HOME THEATER & SOUND -- Movie Review

Hostage
*
reviewed by Doug Schneider


Photo © Miramax Films

Hollywood makes a lot of dumb movies these days, but every so often they outdo themselves and make something really dumb that has you wondering how it even got started at the studios. Hostage, by rookie director Florent Emilio Siri, is one of those movies.

Bruce Willis plays Jeff Talley, a once-praised but now-disgraced hostage negotiator. After a hostage-taking incident goes wrong and an entire family ends up dead, he retreats to a quiet California city where he hopes for a life without crime. He wants out of the tough stuff. That abruptly ends, though, when three young thugs show up in a stolen pickup truck and, through a series of events that can happen only in the movies, take a rich family hostage.

To tell you any more would be to give away some of the movie’s supposed spoilers -- that is, if you even plan to see this overwrought, wretched mess.
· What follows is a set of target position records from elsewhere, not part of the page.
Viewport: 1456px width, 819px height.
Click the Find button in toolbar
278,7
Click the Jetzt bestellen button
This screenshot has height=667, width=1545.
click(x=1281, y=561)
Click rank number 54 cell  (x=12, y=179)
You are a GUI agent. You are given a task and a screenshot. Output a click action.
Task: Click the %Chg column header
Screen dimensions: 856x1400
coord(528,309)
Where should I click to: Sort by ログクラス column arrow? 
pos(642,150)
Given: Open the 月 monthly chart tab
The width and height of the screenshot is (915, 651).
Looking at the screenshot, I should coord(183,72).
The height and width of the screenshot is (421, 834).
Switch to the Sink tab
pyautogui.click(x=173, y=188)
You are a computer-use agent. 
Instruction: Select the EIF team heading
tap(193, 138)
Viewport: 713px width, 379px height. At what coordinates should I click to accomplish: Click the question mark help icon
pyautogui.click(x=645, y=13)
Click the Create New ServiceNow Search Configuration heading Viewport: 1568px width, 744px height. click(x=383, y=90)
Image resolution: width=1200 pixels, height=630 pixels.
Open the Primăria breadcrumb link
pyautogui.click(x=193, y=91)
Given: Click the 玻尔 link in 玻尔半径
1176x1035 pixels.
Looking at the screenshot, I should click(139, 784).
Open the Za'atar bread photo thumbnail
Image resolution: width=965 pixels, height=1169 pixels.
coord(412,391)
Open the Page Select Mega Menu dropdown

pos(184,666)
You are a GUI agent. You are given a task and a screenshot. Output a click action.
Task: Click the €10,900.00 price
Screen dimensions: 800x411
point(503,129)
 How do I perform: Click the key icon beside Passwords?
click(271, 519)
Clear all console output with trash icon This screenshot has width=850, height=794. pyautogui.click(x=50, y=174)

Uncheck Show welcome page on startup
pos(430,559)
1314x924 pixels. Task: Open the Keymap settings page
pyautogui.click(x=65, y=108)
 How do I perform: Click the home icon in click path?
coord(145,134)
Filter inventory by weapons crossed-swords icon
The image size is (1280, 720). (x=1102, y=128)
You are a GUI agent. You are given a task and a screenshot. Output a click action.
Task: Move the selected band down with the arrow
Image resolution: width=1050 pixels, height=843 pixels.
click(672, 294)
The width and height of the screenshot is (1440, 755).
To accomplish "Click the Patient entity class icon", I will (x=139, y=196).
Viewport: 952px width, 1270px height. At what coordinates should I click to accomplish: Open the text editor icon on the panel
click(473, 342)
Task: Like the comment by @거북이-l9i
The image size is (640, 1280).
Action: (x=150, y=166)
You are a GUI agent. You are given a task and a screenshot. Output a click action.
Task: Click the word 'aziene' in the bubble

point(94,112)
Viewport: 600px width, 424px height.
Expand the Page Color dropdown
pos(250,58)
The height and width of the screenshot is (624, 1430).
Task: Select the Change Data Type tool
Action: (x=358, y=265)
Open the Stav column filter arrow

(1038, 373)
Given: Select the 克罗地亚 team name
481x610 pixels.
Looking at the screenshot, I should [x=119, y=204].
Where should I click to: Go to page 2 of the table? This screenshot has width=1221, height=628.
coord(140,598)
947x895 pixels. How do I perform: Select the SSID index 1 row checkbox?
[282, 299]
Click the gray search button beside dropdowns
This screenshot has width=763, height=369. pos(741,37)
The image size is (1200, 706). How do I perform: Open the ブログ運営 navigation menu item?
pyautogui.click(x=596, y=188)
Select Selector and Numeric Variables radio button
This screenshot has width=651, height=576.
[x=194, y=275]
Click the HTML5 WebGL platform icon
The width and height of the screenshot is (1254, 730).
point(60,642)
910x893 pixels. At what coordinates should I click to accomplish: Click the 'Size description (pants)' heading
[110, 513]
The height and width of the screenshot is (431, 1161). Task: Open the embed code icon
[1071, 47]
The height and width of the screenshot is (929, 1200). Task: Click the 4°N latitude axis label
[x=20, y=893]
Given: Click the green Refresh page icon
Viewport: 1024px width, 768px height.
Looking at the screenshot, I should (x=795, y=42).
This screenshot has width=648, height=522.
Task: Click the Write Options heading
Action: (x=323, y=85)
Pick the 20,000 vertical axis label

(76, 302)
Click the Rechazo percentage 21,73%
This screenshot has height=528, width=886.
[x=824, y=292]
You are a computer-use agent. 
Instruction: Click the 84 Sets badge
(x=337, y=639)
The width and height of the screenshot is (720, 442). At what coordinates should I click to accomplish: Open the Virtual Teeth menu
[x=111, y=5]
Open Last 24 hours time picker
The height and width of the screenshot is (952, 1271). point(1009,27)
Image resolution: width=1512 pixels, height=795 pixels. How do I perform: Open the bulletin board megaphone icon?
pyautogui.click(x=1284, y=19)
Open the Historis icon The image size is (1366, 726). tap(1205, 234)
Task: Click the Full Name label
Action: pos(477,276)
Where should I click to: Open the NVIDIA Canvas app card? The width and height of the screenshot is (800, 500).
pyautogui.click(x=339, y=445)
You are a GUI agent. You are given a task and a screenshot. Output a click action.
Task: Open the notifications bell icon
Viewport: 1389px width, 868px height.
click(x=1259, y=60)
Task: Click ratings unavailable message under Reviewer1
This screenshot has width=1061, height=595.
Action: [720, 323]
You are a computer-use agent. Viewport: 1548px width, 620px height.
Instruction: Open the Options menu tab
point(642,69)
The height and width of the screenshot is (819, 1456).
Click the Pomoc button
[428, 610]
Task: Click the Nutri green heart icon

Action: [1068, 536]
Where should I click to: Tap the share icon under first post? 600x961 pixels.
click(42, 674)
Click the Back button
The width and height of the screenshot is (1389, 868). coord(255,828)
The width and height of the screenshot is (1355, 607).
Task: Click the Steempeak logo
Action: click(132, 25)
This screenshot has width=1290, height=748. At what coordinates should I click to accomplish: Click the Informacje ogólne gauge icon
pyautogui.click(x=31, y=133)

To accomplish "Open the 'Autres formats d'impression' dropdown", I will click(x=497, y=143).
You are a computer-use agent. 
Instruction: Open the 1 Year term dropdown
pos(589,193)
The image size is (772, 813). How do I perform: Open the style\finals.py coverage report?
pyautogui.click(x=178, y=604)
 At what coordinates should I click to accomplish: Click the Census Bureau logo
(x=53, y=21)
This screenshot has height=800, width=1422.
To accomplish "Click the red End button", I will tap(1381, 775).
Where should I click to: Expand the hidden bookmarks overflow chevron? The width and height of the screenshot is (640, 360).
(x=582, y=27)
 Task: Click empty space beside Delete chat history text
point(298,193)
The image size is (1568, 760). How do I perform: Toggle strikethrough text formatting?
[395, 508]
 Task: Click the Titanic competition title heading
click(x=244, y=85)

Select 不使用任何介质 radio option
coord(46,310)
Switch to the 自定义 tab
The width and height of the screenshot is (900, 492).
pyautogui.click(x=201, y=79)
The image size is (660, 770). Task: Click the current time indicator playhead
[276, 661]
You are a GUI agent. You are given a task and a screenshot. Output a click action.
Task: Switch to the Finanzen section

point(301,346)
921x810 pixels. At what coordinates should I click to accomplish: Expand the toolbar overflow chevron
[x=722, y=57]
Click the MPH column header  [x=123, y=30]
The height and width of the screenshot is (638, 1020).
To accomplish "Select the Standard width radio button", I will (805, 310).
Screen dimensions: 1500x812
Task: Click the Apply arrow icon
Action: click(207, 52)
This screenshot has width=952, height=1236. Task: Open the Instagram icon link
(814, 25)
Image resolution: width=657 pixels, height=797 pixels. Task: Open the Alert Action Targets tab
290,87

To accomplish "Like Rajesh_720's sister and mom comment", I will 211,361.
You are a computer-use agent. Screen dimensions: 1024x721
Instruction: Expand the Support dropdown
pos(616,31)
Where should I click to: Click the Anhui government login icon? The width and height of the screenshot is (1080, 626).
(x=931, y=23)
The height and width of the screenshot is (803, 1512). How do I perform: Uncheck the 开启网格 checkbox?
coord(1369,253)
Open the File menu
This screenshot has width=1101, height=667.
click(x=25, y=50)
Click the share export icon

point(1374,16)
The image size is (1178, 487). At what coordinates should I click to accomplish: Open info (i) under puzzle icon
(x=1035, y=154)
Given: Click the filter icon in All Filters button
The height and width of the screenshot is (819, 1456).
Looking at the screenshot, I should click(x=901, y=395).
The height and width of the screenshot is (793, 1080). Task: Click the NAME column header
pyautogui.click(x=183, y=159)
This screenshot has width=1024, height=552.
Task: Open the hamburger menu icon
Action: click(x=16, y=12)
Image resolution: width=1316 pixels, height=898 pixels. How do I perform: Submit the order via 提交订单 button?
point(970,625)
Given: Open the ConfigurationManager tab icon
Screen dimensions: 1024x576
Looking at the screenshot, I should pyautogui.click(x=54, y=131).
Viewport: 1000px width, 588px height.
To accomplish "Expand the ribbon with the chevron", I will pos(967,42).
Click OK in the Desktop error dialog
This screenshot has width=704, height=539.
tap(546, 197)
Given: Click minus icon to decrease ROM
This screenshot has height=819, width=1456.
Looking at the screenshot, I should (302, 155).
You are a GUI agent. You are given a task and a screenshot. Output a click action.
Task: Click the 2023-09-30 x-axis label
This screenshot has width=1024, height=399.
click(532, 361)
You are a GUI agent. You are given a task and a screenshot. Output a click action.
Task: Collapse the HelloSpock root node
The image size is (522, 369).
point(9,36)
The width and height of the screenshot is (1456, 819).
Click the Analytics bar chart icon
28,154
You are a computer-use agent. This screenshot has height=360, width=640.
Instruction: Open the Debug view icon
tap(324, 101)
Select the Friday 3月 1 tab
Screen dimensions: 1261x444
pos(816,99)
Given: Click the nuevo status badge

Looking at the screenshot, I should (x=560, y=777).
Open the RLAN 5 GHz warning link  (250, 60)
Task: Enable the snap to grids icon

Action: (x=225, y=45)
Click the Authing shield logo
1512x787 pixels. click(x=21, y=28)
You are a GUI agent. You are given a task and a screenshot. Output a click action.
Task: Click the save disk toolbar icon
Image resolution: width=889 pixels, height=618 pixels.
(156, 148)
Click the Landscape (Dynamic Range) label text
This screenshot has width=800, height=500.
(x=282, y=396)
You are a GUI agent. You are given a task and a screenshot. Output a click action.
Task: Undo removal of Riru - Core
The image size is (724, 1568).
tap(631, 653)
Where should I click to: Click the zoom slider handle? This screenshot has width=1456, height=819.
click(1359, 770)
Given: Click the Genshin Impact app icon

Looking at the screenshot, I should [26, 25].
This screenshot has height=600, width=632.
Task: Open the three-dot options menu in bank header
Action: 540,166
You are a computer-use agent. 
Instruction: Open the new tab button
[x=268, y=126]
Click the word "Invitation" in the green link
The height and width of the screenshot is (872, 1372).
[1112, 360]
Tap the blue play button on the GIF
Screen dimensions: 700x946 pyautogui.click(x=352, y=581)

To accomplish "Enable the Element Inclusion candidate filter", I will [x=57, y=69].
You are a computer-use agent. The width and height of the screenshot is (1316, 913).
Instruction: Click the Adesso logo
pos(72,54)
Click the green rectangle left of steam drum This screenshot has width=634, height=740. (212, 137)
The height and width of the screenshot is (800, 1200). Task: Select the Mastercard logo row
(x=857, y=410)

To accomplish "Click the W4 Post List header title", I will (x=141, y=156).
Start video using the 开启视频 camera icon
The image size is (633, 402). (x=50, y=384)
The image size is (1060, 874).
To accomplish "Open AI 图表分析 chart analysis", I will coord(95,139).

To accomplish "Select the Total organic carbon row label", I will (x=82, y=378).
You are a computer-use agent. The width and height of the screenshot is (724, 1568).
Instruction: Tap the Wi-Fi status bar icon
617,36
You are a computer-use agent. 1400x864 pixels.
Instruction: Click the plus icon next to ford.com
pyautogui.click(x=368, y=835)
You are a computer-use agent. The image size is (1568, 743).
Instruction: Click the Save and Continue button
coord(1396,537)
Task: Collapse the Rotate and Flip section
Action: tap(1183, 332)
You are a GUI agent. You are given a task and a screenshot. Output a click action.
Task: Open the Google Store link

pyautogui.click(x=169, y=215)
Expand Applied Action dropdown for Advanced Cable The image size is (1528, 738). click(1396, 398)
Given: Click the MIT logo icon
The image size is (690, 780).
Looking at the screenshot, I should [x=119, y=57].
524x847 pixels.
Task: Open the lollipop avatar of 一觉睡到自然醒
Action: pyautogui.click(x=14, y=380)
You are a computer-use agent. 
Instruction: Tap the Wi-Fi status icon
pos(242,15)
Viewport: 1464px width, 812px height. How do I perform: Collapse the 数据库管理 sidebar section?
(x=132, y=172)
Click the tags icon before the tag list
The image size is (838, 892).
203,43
It’s the work of a filmmaker who doesn’t know the meaning of the word subtlety and thinks that to make something gripping it has to be loud and in-your-face.

Admittedly, Hostage has one interesting twist -- one -- that could have made the film somewhat interesting, but it’s completely wasted with carelessly thrown-together scenes and clichéd images. And when the filmmakers aren’t trying to impress you with whizzy camera angles and graphic images, there’s an overbearing music score that tries to ramp up the intensity almost every minute, like putting a punctuation mark on the end of every sentence to make it seem exciting! It’s not. In fact, the movie’s long, repetitive and boring.

Hostage has been released early in March to capitalize on its big-name star Bruce Willis and to rake in a few bucks before better movies come along. Skip this one in the theaters, and pass on by when it soon hits the video shelves. Hostage is horrible, but it is to be hoped that Willis, a generally good actor who has appeared in many fine films, will turn his talents again to films that entertain us without assaulting our senses.